Chez vous, comme en bien d’autres pays, il y a une grave préoccupation que nous ne pouvons pas passer sous silence: il devient très difficile, aux jeunes en particulier, de trouver un travail. Le chômage cause beaucoup de souffrances. Je sais qu’un tel problème ne se résout pas par des mots. Mais ne faut-il pas réfléchir et agir, à partir du moment où l’on a bien compris que, dans toute société, il est juste d’assurer à tout membre de la communauté la possibilité de vivre par son travail? Tous ceux qui ont une part de responsabilité peuvent contribuer à ce respect élémentaire de leurs frères, qu’il s’agisse d’offrir des moyens adaptés de formation professionnelle ou de mieux utiliser les ressources naturelles au profit de l’ensemble des habitants.

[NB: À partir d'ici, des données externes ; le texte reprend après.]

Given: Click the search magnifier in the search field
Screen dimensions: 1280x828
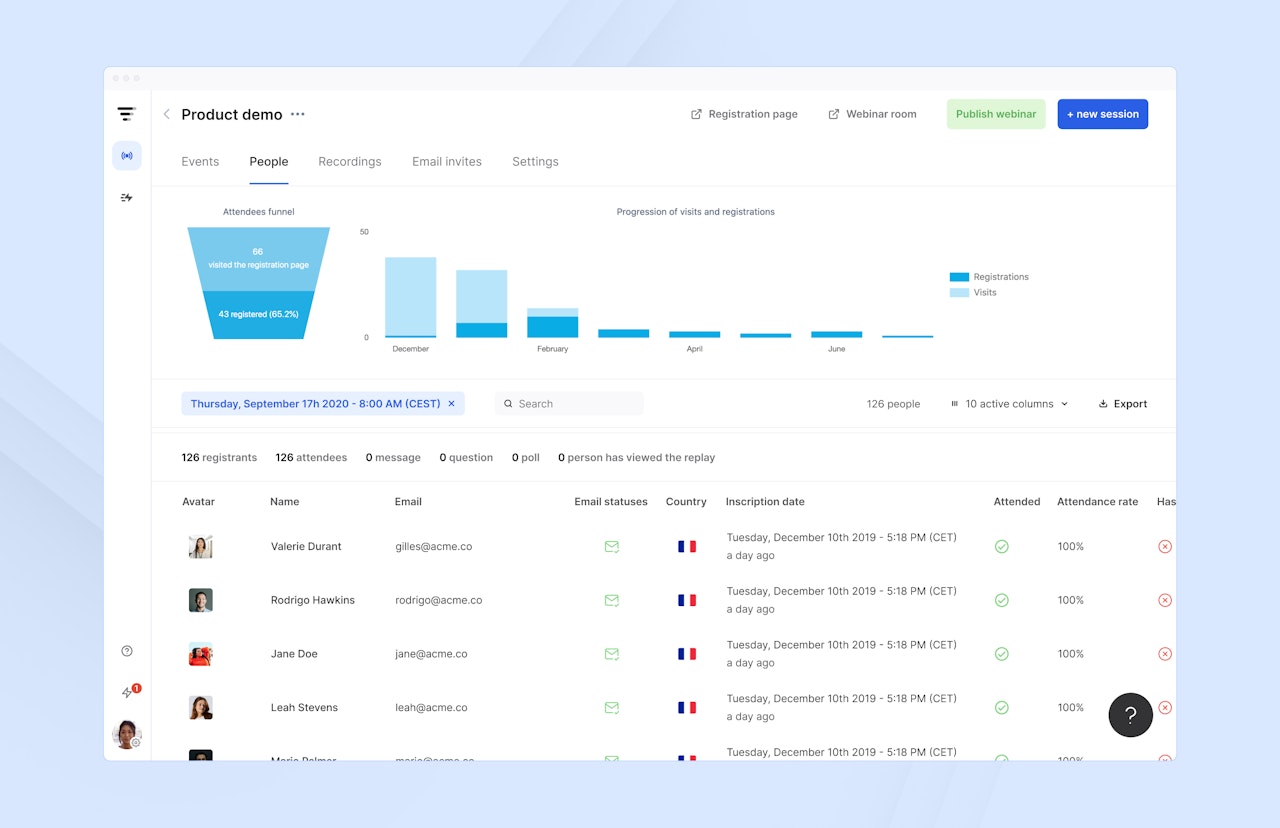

Dans le monde entier, il reste beaucoup à faire dans ce sens.

Votre peuple a un grand sens de l’amitié, du partage; dans votre culture traditionnelle, chacun se sent lié à l’ensemble de la société, en donnant la primauté à l’esprit sur les biens matériels. Ce sont des valeurs que la vie moderne ne doit pas compromettre. Au contraire, elles sont indispensables pour qu’un progrès vraiment humain se réalise. Nous avons la conviction de foi que l’effort de l’homme, avec l’aide de Dieu Créateur et Sauveur, peut le conduire à se «parfaire lui-même» et à faire «régner un ordre plus humain» dans le monde[6].

443 5. En créant l’homme et la femme, Dieu les a appelés à «soumettre la terre et à en être les maîtres»[7]. C’est-à-dire que l’homme a une vraie responsabilité, mais aussi qu’il doit se souvenir de Dieu quand il accomplit sa tâche. Pour produire, il utilise ce qui a été créé par Dieu.

Le Psaume de cette Messe nous dit que «si le Seigneur ne bâtit la maison, en vain peinent les bâtisseurs»[8]. L’homme ne peut pas oublier que toute son activité et tout son travail sont une coopération à l’oeuvre divine de la création. Sans cela, c’est «vanité de vous lever matin, de retarder votre coucher», comme le rappelle le Psalmiste[9].

Il faut donc avoir Dieu devant les yeux, en commençant son travail et en l’achevant. II faut se rappeler que nos responsabilités et notre solidarité, dans le travail comme ailleurs, ont leur origine dans la volonté de Dieu.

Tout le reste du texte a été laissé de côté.